Internal Code: MAS5363
Business Statistics Assignment:
A local used car dealer in Berlin has asked us to evaluate the price of premium vehicles. We have collected data on 1049 BMWs listed on a used car website in 2016. They have provided us data on the price of the vehicle and characteristics of the vehicle such as age, kilometres driven, fuel used and the body style. You will use descriptive statistics, inferential statistics and your knowledge of multiple linear regression.
A. Calculate the descriptive statistics from the data and display in a table. Be sure to comment on the central tendency, variability and shape for all of the variables excluding Year, Name and Model. Include information regarding the quartiles for Price, Kilometers and PowerKW. How would you interpret the mean of dummy variables such as Automatic or Petrol?
B. Draw a graph that displays the distribution of Price. Be sure to comment on the distribution. Does it appear normally distributed?
C. Create a box-and-whisker plot for the distribution of Age and describe the shape. Is there evidence of outliers in the data?
D. What is the probability that we could randomly select a vehicle that is a convertible? What is the likelihood that the age of a convertible exceeds 25 years? Is the age of a vehicle statistically independent of whether they are a convertible?
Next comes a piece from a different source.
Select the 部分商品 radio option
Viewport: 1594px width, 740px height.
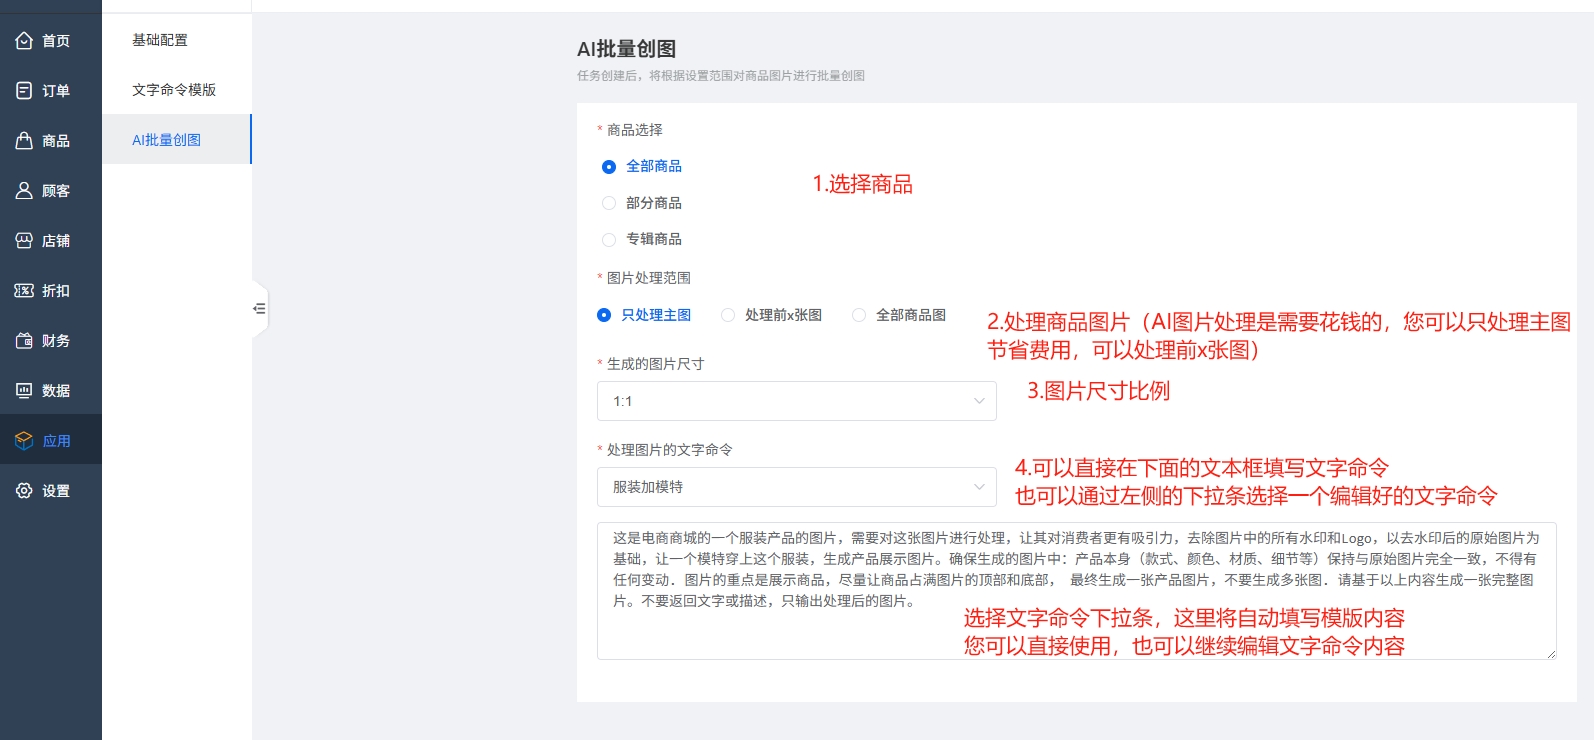tap(609, 203)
Use a Contingency Table or Pivot Table to show the relative frequencies of these events.
E. Estimate the 95% confidence interval for the population mean price of Hatchbacks. How does this compare to the 95% confidence interval for the population mean price of Coupes?
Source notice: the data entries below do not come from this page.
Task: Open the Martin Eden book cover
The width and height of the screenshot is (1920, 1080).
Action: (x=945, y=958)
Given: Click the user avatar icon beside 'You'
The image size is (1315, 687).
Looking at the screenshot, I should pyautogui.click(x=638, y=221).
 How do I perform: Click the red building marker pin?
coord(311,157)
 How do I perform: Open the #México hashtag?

F. It is traditionally believed that the less than the majority of convertibles in Germany have a manual transmission. Test the claim that the population proportion of Convertibles having a manual transmission is less than 50% at the 5% level of significance.
G. Run a multiple linear regression using the data and show the output from Excel. Important: Exclude the dummy variable Coupe from the regression results as well as “Year” “name” and “model”.
H. Is the coefficient estimate for Age statistically different than zero at the 5% level of significance? Set- up the correct hypothesis test using the results found in the table in Part (G) using both the critical value and p-value approach. Interpret the coefficient estimate of the slope.
I. Interpret the remaining slope coefficient estimates. Discuss whether the signs are what you are expecting and explain your reasoning.
J. Interpret the value of the Adjusted R 2 . Is there a large difference between the R 2 and the Adjusted R 2 ? If so, what may explain the reasoning for this?
K. Is the overall model statistically significant at the 5% level of significance? Use the p-value approach.
L. Based on the results of the regressions, what other factors may have influenced the sale price of the used vehicles? Provide a couple possible examples and indicate their predicted relationship with sales if they were included.
M. Predict the average price of a vehicle that is 5 years old, has an automatic transmission, has 75,000 kilometers, uses Petrol, has no damage, has a 110 kw engine, and the body style is a sedan. Discuss if it is appropriate to do predict under these conditions. Show the predicted regression equation.
N. Do the results suggest that the data satisfy the assumptions of a linear regression: Linearity, Normality of the Errors, and Homoscedasticity of Errors? Show using scatter diagrams, normal probability plots and/or histograms and Explain.
O. Does this data indicate the true population distribution of vehicle prices of BMWs in Berlin? Explain and if not, describe a sampling procedure that could lead to more accurate results. Would you expect these results to hold for Mercedes as well?
P. The car dealer wants to display a random selection of 5 “high performance” vehicles on their website. They define “high performance” as having an engine exceeding 200kW. The dealer would generally like a mixture of body styles show up on the website. What is the probability that of those selected, all 5 vehicles would be sedans? What is the probability that none would be sedans? Create this using a Binomial Table and construct a bar chart to show the probability distribution of the number of vehicles that are sedans.